Are open source licenses actually enforceable in court? Yes. Jacobsen v. Katzer (Fed. Cir. 2008) held that open source license terms are conditions on the copyright grant, so violating them is copyright infringement — which means injunctions and statutory damages, not just nominal contract damages. Artifex v. Hancom added that they can be enforced as contracts too, and SFC v. Vizio is testing whether end users can enforce them as third-party beneficiaries. German courts have enforced the GPL repeatedly. The enforcement culture favors negotiated compliance over lawsuits, but the courthouse is fully available.

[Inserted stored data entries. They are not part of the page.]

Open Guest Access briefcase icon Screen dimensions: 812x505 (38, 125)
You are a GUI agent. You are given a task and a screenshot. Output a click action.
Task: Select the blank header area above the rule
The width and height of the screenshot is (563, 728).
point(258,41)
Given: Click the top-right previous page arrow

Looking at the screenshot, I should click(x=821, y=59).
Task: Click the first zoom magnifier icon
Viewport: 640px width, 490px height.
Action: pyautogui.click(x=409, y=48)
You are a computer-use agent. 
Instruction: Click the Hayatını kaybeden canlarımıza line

Open source comes with no warranty. Who is on the hook if it breaks or infringes someone's patent? Essentially no one upstream — open source licenses disclaim all warranties and provide no indemnity, so the authors are not liable if the code is defective, insecure, or infringing. That risk lands on you. In commercial deals it gets reallocated by contract: buyers extract open source warranties and indemnities from the seller of the company (not from the code's authors, who can't be reached), backed by escrow or holdbacks. It is one more reason knowing exactly what you ship is non-negotiable.

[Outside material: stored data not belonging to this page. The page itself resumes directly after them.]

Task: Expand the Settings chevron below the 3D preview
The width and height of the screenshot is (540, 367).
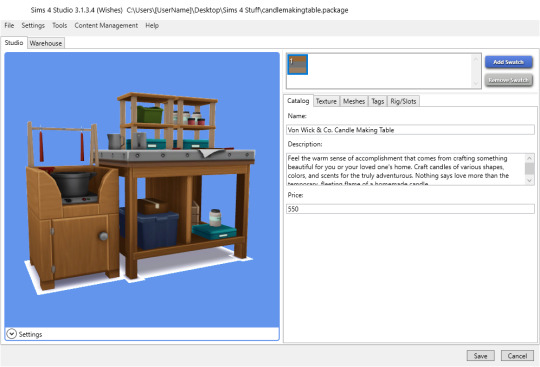Action: pos(11,334)
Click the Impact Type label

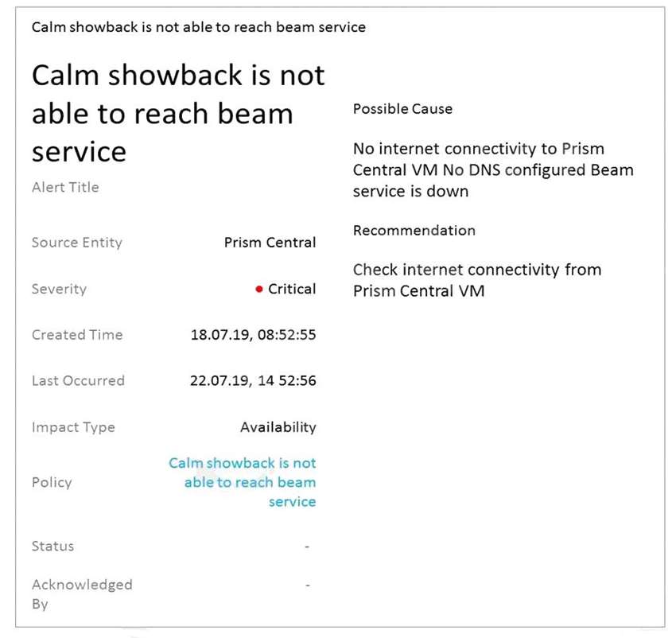(73, 427)
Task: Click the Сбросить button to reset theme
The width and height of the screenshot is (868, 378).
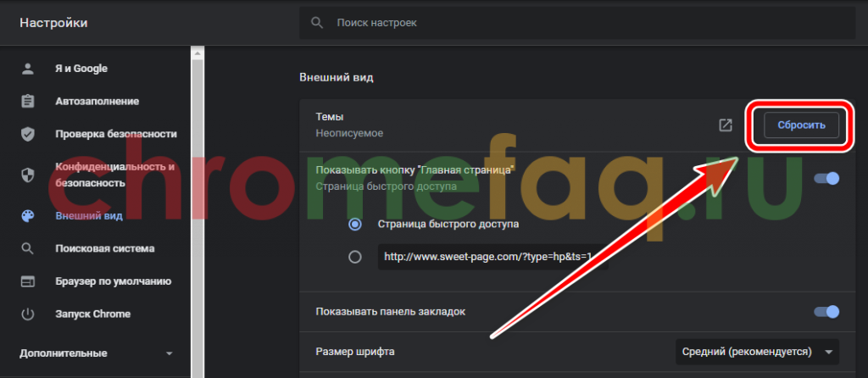Action: tap(801, 125)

Can I get in trouble for code an AI assistant generated for me? This is unresolved, and that uncertainty is itself the risk. AI coding tools were trained on open source code and can reproduce snippets without carrying the attribution or copyleft obligations the original licenses require (the issue at the heart of the Doe v. GitHub/Copilot litigation). Until the law settles, treat AI-generated code as having uncertain provenance: track it, scan it, suppress large verbatim suggestions, and don't assume it is obligation-free.

My company only runs software as a cloud service and never "distributes" anything. Does copyleft still apply? For the classic GPL, often not — its reciprocity is triggered by distribution, and pure SaaS may never distribute a copy. But the AGPL was written precisely to close that loophole: if users interact with your modified AGPL software over a network, you must offer them the source. And the SSPL goes even further for service providers. So "we only run it as a service" is a reason to scrutinize AGPL and SSPL components especially carefully, not a reason to relax.

This article provides general information only and is not legal advice. Open source licensing and software supply-chain law are nuanced, fact-specific, and fast-moving; the application of any license, case, or compliance practice to your situation may differ. Consult qualified counsel before making decisions about open source adoption, license compliance, or any transaction involving software.